Two new studies suggest that drinking alcohol can help ward off two diseases that affect millions of women: rheumatoid arthritis and osteoporosis. But the study is just one of several that paint a confusing picture of how alcohol affects women's health. Doctors say the key, as always, is moderation.
One of the studies investigated alcohol consumption and its effect on rheumatoid arthritis in more than 34,000 Swedish women between ages 54 and 89. The researchers had contacted the women in 1987 and 1997, surveying them about their alcohol use. Then they started keeping close tabs on the women, scouring Swedish national registries for those who were diagnosed with rheumatoid arthritis between 2003 and 2009.
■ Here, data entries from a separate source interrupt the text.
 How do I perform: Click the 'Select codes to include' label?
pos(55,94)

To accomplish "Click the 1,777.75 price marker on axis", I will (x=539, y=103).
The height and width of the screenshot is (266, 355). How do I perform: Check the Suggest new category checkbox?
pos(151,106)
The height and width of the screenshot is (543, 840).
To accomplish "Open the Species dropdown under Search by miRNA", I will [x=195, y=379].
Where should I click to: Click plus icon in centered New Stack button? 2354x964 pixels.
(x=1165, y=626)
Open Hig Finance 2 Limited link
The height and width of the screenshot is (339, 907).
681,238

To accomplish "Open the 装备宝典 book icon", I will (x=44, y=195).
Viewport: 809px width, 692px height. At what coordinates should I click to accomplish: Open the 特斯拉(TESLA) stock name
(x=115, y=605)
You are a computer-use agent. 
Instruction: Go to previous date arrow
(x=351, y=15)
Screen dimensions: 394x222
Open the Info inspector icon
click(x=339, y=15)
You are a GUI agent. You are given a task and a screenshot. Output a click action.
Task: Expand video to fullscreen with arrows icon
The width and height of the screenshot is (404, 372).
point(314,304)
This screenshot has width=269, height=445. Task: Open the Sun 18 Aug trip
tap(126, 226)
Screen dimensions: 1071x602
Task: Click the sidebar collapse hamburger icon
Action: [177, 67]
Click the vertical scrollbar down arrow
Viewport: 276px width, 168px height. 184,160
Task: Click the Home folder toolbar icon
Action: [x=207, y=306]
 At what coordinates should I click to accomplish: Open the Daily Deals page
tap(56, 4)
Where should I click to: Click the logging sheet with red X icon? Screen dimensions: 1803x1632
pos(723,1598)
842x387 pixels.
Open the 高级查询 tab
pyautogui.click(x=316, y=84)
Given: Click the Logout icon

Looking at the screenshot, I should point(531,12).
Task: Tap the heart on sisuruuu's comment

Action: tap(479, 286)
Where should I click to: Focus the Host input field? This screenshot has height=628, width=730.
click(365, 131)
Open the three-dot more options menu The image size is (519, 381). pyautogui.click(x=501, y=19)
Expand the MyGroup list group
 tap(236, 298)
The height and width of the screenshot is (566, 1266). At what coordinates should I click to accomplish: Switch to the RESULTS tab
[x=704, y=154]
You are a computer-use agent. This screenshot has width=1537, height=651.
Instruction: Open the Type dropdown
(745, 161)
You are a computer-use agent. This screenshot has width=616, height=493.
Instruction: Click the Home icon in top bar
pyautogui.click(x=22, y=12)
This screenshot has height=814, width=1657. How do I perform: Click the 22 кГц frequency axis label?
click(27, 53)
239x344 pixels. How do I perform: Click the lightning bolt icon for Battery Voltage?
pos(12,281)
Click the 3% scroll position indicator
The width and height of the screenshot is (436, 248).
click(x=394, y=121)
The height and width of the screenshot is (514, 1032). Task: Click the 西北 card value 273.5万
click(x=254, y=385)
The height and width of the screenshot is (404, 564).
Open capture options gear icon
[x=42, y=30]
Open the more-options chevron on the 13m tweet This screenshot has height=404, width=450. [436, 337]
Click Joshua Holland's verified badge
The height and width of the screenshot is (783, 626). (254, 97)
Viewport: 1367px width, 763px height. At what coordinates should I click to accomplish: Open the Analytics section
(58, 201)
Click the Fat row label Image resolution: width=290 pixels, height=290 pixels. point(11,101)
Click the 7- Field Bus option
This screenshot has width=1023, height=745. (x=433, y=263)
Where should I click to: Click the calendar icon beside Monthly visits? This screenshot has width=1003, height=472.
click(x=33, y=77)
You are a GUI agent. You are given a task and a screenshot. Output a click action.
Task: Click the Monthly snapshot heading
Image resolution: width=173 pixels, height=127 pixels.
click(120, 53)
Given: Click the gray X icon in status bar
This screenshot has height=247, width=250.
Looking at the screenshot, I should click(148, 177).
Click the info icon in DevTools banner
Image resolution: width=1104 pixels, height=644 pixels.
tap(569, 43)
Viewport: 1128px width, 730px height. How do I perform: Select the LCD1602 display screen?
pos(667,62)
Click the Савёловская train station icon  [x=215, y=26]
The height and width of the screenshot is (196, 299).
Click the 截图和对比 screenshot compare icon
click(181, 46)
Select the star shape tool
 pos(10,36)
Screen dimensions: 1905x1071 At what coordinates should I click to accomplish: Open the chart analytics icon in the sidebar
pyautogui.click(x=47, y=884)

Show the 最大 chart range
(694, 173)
The women who reported moderate alcohol consumption -- those drinking 17 ounces of beer, 5 ounces of wine or 1.7 ounces of liquor three times or more each week -- had a 52 percent decreased risk of developing rheumatoid arthritis compared with those who never drank at all.
The researchers noticed that the women who drank more alcohol were also more likely to smoke, which is a risk factor for rheumatoid arthritis. But they found that moderate drinking reduced the risk for current smokers to 33 percent, though the benefits of the alcohol were not as marked for smokers as for never-smokers, for whom moderate drinking reduced RA risk by 62 percent.
The study was published Tuesday in the British Medical Journal.
"Our results suggest that moderate alcohol consumption of alcohol, approximately half a glass of alcohol per day, may reduce the risk of developing RA," especially when women don't smoke, said Daniela Di Giuseppe, the study's lead author and a doctoral student at the Karolinska Institute in Stockholm.
A small group of women in Oregon who had a few drinks each week also seemed to benefit in a surprising place: their bones.
Researchers at Oregon State University studied 40 postmenopausal women under age 65 who reported drinking up to two drinks per day in the year before the study, watching what happened when they asked these women to stop drinking for two weeks.
When these regular moderate drinkers cut out alcohol, the researchers found that their blood showed higher levels of biomarkers linked to bone turnover, a natural process that goes awry when more bone is lost than is replaced, which leads to osteoporosis. When the women started drinking again, their bone turnover seemed to improve even after one day of moderate alcohol consumption.
Ursula Iwaniec, one of the authors of the study, published today in the journal Menopause, said alcohol seemed to benefit these postmenopausal women, but it may not be the best solution for women hoping to improve their bone health.
"I wouldn't start drinking just for this reason that it's going to make my bones better," she said.
That moderate drinking seems to affect women's health is not surprising. Alcohol raises levels of estrogen, the hormone that affects many aspects of women's health, including arthritis and osteoporosis. Alcohol also raises the "good" cholesterol, HDL, and can have positive effects on blood pressure and other risk factors for cardiovascular disease.
But the news on booze is not all good. Recent studies have found that even one drink a day raises a woman's risk of breast cancer. Experts also note that alcohol is liquid calories, and drinking too much contributes to weight gain and other factors of unhealthy lifestyles. And although alcoholism is diagnosed less frequently in women than in men, women are at higher risk because alcohol has a greater effect on their bodies.
Dr. Holly Thacker, director of the Center for Specialized Women's Health at the Cleveland Clinic, said women have a fine line to walk when it comes to drinking alcohol. And heavy drinking is never healthy.
"If someone enjoys social drinking, that's fine. But you shouldn't start drinking and change your lifestyle to get these benefits," she said. "We never would tell someone to drink to reduce their risk."
Advice on how much drinking is too much varies. In its Dietary Guidelines for Americans, the U.S. government recommends that women should limit their alcohol consumption to one drink per day, but some doctors say the maximum can be two drinks. Some put the cap at three to five drinks each week, and others recommend that women should really limit their drinking to special occasions.
Dr. Donnica Moore, president of the Sapphire Women's Health Group, said research on how alcohol affects different chronic health problems is useful in learning more about those diseases, but ultimately, women shouldn't be too quick to apply those findings to their attempts to improve their health.
"Regardless of the studies that support or detract from health benefits, alcohol is not a medicine, and alcohol should not be used to confer medical benefits," Moore said.